The method of regions and next-to-soft corrections in Drell-Yan production
Domenico Bonocore, Eric Laenen, Lorenzo Magnea, Leonardo Vernazza, Chris D. White
TL;DR
The paper studies next-to-leading-power (NLP) threshold logarithms in Drell–Yan production at NNLO by examining real-virtual interference diagrams with one real and one virtual gluon. It employs the method of regions to classify contributions from hard, soft, collinear, and anticollinear momentum configurations and shows that the NLP terms, including $z$-independent pieces, are fully reproduced by this region-based expansion, clarifying the origin of soft-collinear interference that disrupts simple soft-gluon factorization at next-to-eikonal order. These results validate the threshold expansion as a systematic tool for NLP cross sections and provide crucial insights for developing NLP threshold resummation, including the correct ordering of the $\epsilon$- and soft expansions. The work also informs the discussion on loop corrections to next-to-soft theorems and points to the need for new operator elements to capture non-factorizing soft radiation at NLP.
Abstract
We perform a case study of the behavior of gluon radiation beyond the soft approximation, using as an example the Drell-Yan production cross section at NNLO. We draw a careful distinction between the eikonal expansion, which is in powers of the soft gluon energies, and the expansion in powers of the threshold variable $1 - z$, which involves important hard-collinear effects.

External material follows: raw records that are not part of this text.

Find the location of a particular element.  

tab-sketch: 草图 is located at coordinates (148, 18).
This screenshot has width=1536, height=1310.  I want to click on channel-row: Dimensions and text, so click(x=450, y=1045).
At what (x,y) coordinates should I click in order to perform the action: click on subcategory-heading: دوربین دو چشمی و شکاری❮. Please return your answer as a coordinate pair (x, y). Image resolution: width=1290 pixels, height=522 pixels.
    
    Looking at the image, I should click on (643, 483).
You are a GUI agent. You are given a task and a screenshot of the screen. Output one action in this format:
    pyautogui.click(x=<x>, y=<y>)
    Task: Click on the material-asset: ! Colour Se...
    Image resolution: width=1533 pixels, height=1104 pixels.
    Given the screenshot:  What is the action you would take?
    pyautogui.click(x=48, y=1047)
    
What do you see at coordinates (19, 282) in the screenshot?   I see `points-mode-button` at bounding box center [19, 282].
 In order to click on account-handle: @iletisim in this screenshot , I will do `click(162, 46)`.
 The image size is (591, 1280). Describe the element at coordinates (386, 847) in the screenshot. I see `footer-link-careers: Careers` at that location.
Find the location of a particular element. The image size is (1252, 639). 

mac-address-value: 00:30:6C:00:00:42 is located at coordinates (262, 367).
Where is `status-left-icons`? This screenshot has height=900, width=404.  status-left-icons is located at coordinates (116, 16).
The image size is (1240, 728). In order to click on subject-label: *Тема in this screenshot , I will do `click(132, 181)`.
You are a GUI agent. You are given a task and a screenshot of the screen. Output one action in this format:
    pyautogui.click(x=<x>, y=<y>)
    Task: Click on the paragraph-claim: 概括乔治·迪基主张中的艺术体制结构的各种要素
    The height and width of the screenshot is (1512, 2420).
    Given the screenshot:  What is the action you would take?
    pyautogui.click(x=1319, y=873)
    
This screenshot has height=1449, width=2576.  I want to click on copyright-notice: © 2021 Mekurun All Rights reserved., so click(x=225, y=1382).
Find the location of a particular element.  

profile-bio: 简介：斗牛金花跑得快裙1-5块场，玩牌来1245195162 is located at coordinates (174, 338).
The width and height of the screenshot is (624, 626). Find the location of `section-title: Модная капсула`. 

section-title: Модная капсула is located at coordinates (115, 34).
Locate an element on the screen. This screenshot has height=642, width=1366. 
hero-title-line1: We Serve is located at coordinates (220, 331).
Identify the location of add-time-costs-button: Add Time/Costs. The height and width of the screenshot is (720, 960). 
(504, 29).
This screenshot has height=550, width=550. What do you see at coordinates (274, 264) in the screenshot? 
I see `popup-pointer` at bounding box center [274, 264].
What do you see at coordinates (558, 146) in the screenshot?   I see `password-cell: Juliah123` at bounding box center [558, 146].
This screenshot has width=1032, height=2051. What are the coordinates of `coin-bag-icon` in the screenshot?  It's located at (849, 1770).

Focusing on the contribution to the NNLO Drell-Yan K-factor arising from real-virtual interference, we use the method of regions to classify all relevant contributions up to next-to-leading power in the threshold expansion. With this method, we reproduce the exact two-loop result to the required accuracy, including $z$-independent non-logarithmic contributions, and we precisely identify the origin of the soft-collinear interference which breaks simple soft-gluon factorization at next-to-eikonal level. Our results pave the way for the development of a general factorisation formula for next-to-leading-power threshold logarithms, and clarify the nature of loop corrections to a set of recently proposed next-to-soft theorems.